Nationwide and Lloyds Banking Group confirmed that most of their net lending is being released to landlords and not to homeowners.  As landlords continue to take advantage of buy to let mortgage rates they are flooding the mortgage market accounting for a large amount of borrowing.  At the same time, homeowners are choosing to sit on their current debts and remain uncommitted within the housing market.  As the lending continues to go to landlords over homeowners the market will become much tighter making it much harder for young first time home buyers to actually get onto the market.

A look at the ‘net lending’ figures which refers to what comes into and then leaves the mortgage system, reveals that at the close of 2011 net landlord borrowing had quickly overtook homeowner lending.  The last time that this occurred was during a brief period in 2010, but this time based on market analysis it is expected that lending will continue to favor landlords.  Prior to the financial crisis general lending and landlord lending tended to be equal, but now that the low mortgage rates and financial stability of the economy are gone, it seems that landlords will dominate the market.

Figures that were compiled using information from the Bank of England and the Council of Mortgage Lenders showed that homeowners are receiving £1 for every £1.11 that landlords receive.  Lenders such as Nationwide state that landlords are simply offering the highest amount of demand for their mortgage deals, and as a result they cater to this group by offering their best mortgage rates.
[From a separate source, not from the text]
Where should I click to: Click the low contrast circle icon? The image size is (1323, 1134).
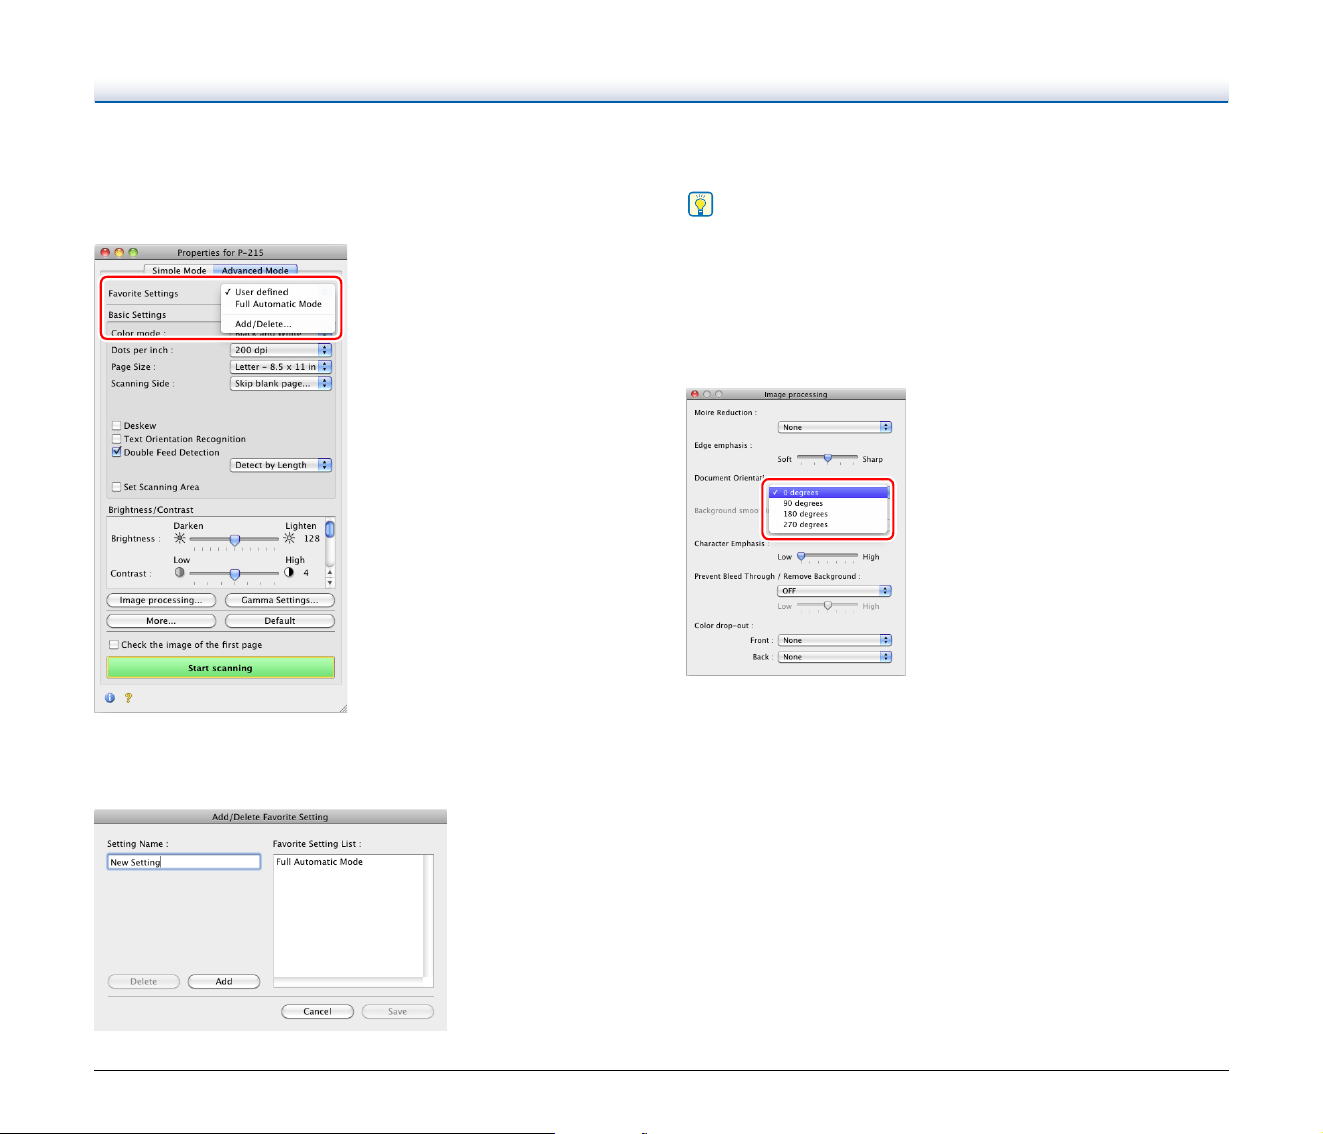[180, 573]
Private buyers on the other hand often do not have the credit or the deposits required to purchase a mortgage therefore reducing their lending figures.

January figures show that net lending in the UK for all building societies totaled up to just £1m which is about seven mortgages total.  This new data has prompted market experts to ask the Government to help increase the tax burden on landlords and instead do something that will help younger people get into the first time home buying market.  The current age of first time buyers that do not receive help from their parents is now sitting close to forty; which is a large jump from the average of 28 in 2005.  4 out of 5 home owners that are under the age of thirty must ask for aid from their parents in order to purchase a home.